• About this exercise
In the material below, find the line containing "Click the 64.0 shoulder value for L" and the line containing "Select the 管理ポリシー", then reproduce exactly both of them and every line between, and nothing else.

• Exercise data

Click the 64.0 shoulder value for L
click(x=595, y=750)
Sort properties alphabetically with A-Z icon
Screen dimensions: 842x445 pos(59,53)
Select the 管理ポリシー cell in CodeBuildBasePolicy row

==

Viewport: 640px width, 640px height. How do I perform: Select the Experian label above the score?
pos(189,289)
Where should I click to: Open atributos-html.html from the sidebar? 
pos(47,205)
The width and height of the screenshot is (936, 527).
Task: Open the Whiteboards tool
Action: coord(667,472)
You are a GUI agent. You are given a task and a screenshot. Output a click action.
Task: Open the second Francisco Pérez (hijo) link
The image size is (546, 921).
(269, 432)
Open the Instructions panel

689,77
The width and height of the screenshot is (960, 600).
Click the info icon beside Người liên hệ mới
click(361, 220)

--

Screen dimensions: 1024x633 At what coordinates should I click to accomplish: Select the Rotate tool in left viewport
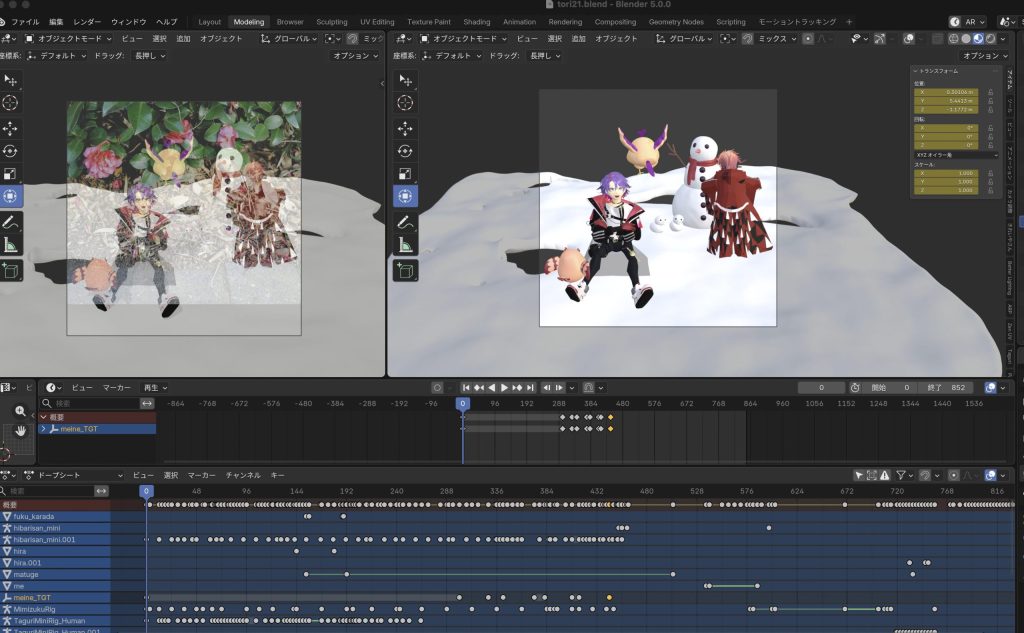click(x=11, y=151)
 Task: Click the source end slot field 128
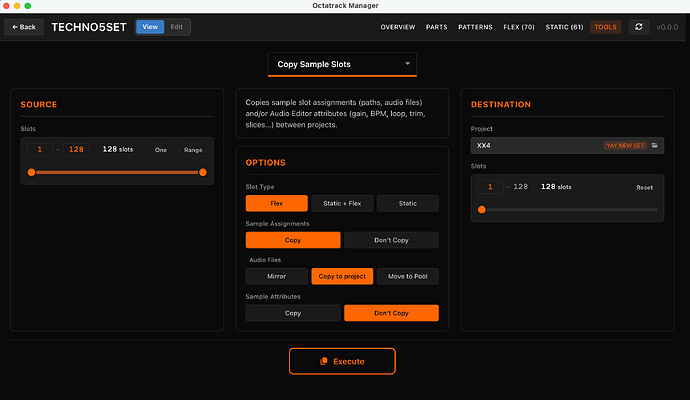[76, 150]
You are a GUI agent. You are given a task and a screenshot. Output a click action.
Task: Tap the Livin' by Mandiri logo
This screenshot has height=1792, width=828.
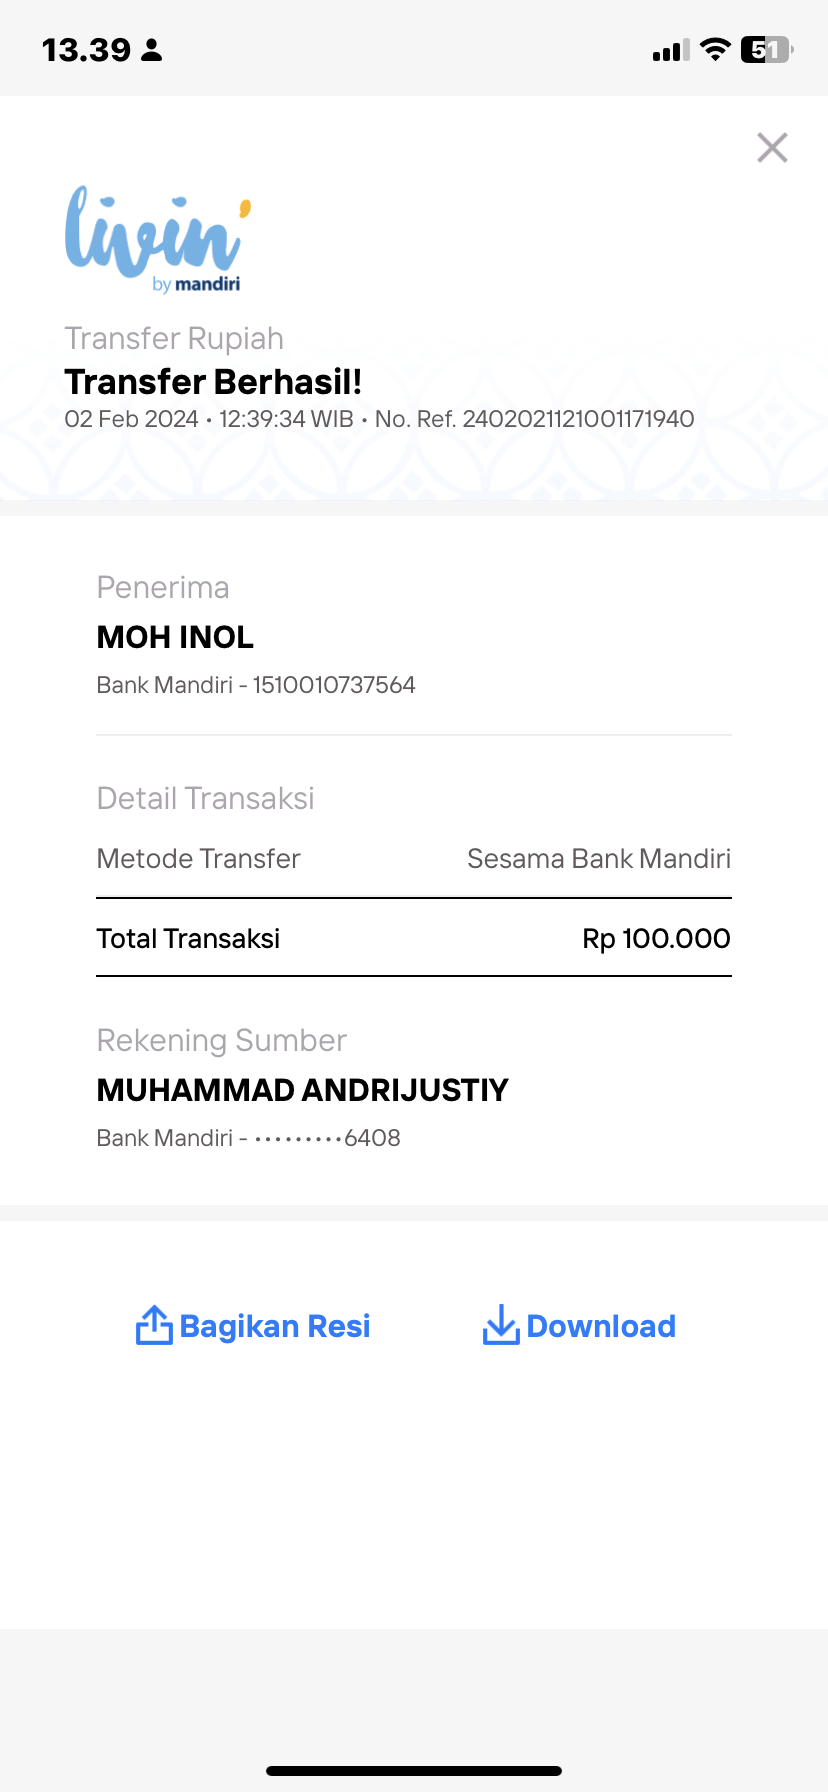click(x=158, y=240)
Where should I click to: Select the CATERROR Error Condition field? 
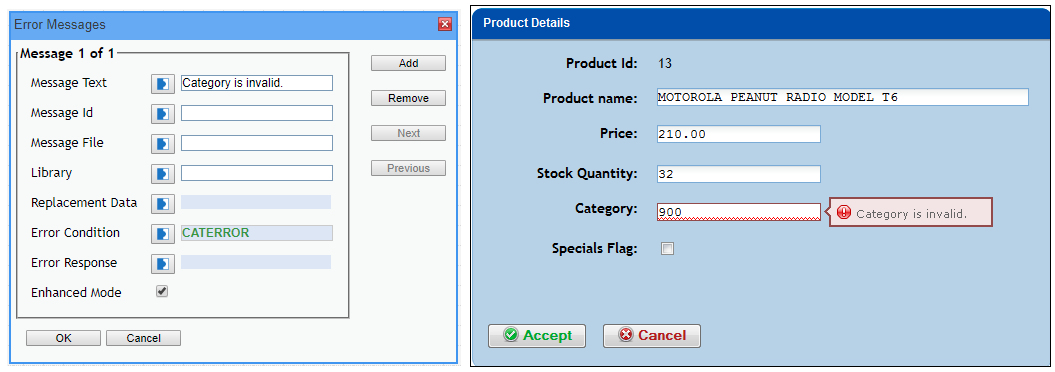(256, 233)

• Exercise solution
Click the 64.0 shoulder value for L
click(x=595, y=750)
Sort properties alphabetically with A-Z icon
Screen dimensions: 842x445 pos(59,53)
Select the 管理ポリシー cell in CodeBuildBasePolicy row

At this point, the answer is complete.